##### SOURCE RECORDS

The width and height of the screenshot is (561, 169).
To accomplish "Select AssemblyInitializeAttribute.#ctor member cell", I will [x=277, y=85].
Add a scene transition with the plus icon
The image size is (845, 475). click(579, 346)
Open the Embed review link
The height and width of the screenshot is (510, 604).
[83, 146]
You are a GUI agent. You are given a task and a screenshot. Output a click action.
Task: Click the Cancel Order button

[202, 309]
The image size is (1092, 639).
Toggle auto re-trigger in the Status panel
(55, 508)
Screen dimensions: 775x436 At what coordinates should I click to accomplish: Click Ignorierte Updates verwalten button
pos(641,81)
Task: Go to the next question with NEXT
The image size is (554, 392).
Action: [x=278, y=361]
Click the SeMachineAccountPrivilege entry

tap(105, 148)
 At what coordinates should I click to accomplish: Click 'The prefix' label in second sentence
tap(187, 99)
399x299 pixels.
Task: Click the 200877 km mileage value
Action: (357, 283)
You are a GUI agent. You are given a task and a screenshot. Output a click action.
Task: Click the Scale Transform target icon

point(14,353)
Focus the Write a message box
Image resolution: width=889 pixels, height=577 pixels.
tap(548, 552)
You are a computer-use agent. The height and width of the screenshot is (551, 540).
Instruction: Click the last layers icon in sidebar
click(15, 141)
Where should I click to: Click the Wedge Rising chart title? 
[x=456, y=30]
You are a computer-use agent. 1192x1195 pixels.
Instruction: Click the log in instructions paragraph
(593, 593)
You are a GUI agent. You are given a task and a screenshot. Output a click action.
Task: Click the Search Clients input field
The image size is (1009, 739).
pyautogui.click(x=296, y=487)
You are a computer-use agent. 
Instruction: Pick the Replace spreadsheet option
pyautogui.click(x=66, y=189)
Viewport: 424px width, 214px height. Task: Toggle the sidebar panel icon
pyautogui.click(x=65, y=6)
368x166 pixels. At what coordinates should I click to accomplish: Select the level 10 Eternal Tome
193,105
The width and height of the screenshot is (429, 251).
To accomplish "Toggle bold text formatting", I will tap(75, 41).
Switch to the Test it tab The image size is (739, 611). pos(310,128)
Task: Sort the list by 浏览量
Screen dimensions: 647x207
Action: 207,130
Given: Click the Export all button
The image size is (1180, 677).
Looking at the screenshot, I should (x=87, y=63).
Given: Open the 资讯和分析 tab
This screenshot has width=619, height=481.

##########

PROBLEM DESCRIPTION:
Every line above needs to be retyped exactly.

SOLUTION FOR THIS TASK:
The width and height of the screenshot is (561, 169).
To accomplish "Select AssemblyInitializeAttribute.#ctor member cell", I will [x=277, y=85].
Add a scene transition with the plus icon
The image size is (845, 475). click(579, 346)
Open the Embed review link
The height and width of the screenshot is (510, 604).
[83, 146]
You are a GUI agent. You are given a task and a screenshot. Output a click action.
Task: Click the Cancel Order button

[202, 309]
The image size is (1092, 639).
Toggle auto re-trigger in the Status panel
(55, 508)
Screen dimensions: 775x436 At what coordinates should I click to accomplish: Click Ignorierte Updates verwalten button
pos(641,81)
Task: Go to the next question with NEXT
The image size is (554, 392).
Action: [x=278, y=361]
Click the SeMachineAccountPrivilege entry

tap(105, 148)
 At what coordinates should I click to accomplish: Click 'The prefix' label in second sentence
tap(187, 99)
399x299 pixels.
Task: Click the 200877 km mileage value
Action: (357, 283)
You are a GUI agent. You are given a task and a screenshot. Output a click action.
Task: Click the Scale Transform target icon

point(14,353)
Focus the Write a message box
Image resolution: width=889 pixels, height=577 pixels.
tap(548, 552)
You are a computer-use agent. The height and width of the screenshot is (551, 540).
Instruction: Click the last layers icon in sidebar
click(15, 141)
Where should I click to: Click the Wedge Rising chart title? 
[x=456, y=30]
You are a computer-use agent. 1192x1195 pixels.
Instruction: Click the log in instructions paragraph
(593, 593)
You are a GUI agent. You are given a task and a screenshot. Output a click action.
Task: Click the Search Clients input field
The image size is (1009, 739).
pyautogui.click(x=296, y=487)
You are a computer-use agent. 
Instruction: Pick the Replace spreadsheet option
pyautogui.click(x=66, y=189)
Viewport: 424px width, 214px height. Task: Toggle the sidebar panel icon
pyautogui.click(x=65, y=6)
368x166 pixels. At what coordinates should I click to accomplish: Select the level 10 Eternal Tome
193,105
The width and height of the screenshot is (429, 251).
To accomplish "Toggle bold text formatting", I will tap(75, 41).
Switch to the Test it tab The image size is (739, 611). pos(310,128)
Task: Sort the list by 浏览量
Screen dimensions: 647x207
Action: 207,130
Given: Click the Export all button
The image size is (1180, 677).
Looking at the screenshot, I should (x=87, y=63).
Given: Open the 资讯和分析 tab
This screenshot has width=619, height=481.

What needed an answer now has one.